Triage-Lavoir de Péronnes (/fr/) is a former coal washing facility that was built with the help of the Marshall Plan in 1954. It was built for the demand of the coal industry to process the coal coming from the mines of Péronnes, Ressaix and Trivières. It was capable processing over 3,000 tons of coal daily. In 1969 the nearby coal mines in Saint-Albert and Sint-Margriete were closed, which caused Triage-Lavoir to become useless, and it was closed down after only 15 years of active operation. Immediately after closing the facility, all the machines and equipment were removed and the facility stayed abandoned for over 3 decades.

The building was under threat of demolition in 2000 but on May 15, 2003, it was classified as a monument to be saved.

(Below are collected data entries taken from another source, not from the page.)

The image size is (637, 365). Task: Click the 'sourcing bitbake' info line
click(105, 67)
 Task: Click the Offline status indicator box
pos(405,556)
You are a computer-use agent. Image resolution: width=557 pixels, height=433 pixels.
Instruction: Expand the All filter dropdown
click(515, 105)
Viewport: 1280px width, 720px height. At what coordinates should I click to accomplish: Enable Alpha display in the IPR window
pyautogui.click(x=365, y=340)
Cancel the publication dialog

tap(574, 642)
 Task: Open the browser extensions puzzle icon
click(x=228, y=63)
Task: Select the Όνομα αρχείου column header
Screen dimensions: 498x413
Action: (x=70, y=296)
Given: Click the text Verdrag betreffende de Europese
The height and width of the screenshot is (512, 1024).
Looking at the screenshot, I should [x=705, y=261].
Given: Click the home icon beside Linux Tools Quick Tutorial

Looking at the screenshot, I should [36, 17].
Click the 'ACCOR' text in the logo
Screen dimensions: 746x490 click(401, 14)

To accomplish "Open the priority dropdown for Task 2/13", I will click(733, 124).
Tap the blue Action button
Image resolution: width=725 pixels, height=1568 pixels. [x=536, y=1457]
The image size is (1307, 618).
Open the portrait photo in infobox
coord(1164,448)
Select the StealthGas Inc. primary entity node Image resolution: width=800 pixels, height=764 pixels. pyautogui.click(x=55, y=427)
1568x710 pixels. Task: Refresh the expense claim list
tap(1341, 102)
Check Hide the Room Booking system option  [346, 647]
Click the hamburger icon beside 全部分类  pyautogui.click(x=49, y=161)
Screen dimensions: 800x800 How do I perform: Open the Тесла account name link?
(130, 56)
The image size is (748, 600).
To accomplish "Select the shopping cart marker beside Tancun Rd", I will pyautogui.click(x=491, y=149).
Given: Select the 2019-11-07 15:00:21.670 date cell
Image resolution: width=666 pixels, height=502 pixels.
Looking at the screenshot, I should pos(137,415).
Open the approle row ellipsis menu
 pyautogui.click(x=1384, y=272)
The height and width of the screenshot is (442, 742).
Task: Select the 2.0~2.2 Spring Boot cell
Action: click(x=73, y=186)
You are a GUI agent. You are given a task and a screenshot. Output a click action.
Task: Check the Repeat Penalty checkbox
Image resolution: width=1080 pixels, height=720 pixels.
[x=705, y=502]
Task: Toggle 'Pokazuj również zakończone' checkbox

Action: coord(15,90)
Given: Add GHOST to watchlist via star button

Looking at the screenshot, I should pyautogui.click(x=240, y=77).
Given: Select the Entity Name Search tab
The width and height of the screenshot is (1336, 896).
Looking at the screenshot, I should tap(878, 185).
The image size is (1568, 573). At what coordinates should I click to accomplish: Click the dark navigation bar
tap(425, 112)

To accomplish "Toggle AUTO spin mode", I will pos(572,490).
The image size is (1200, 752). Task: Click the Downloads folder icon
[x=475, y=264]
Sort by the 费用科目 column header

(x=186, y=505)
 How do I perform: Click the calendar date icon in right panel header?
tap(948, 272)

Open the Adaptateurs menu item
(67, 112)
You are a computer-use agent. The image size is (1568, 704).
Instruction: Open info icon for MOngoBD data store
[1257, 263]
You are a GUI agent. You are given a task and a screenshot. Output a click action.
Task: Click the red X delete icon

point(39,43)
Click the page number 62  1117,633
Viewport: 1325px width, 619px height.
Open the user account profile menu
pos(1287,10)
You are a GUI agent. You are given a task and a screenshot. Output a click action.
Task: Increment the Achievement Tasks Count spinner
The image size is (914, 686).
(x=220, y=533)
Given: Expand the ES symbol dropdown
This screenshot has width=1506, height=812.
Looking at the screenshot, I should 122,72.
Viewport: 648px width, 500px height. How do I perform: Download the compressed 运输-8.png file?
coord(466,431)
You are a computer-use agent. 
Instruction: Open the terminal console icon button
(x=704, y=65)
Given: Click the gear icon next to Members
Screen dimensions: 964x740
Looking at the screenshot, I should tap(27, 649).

Currently the building is under renovation financed by the European Union and the Walloon Region through the Marshall Plan of Wallonia program. The renovation started in September 2005. The renovation of the exterior of the building was scheduled to be finished by September 2006. The budget for the walls was 2.1 million euros. In spring 2010, the renovation work was still in progress. The exterior and a small fraction of the ground floor has been rebuilt. Certain parts of the old building will be left untouched, other than cleaning and careful restoring, in order to preserve the building's unique architectural elements. Inside the back of the building, half buried in the ground, new storage rooms will be built for the companies to use.

The renovated building is supposed host several organisations, including The General Archives of the Royalty (intermediate centre of archives), Royal Institute of Natural Sciences of Belgium (stores coal and fossil core-samples), the IFAPME (center of professional development: contemporary artwork, design) and some private offices.

== In music ==
- Triage-Lavoir de Péronnes appears on the music video of À contre-courant, of Alizée. The music video was filmed inside the building and shows the two main actors running around in it. Also some exterior scenes were used.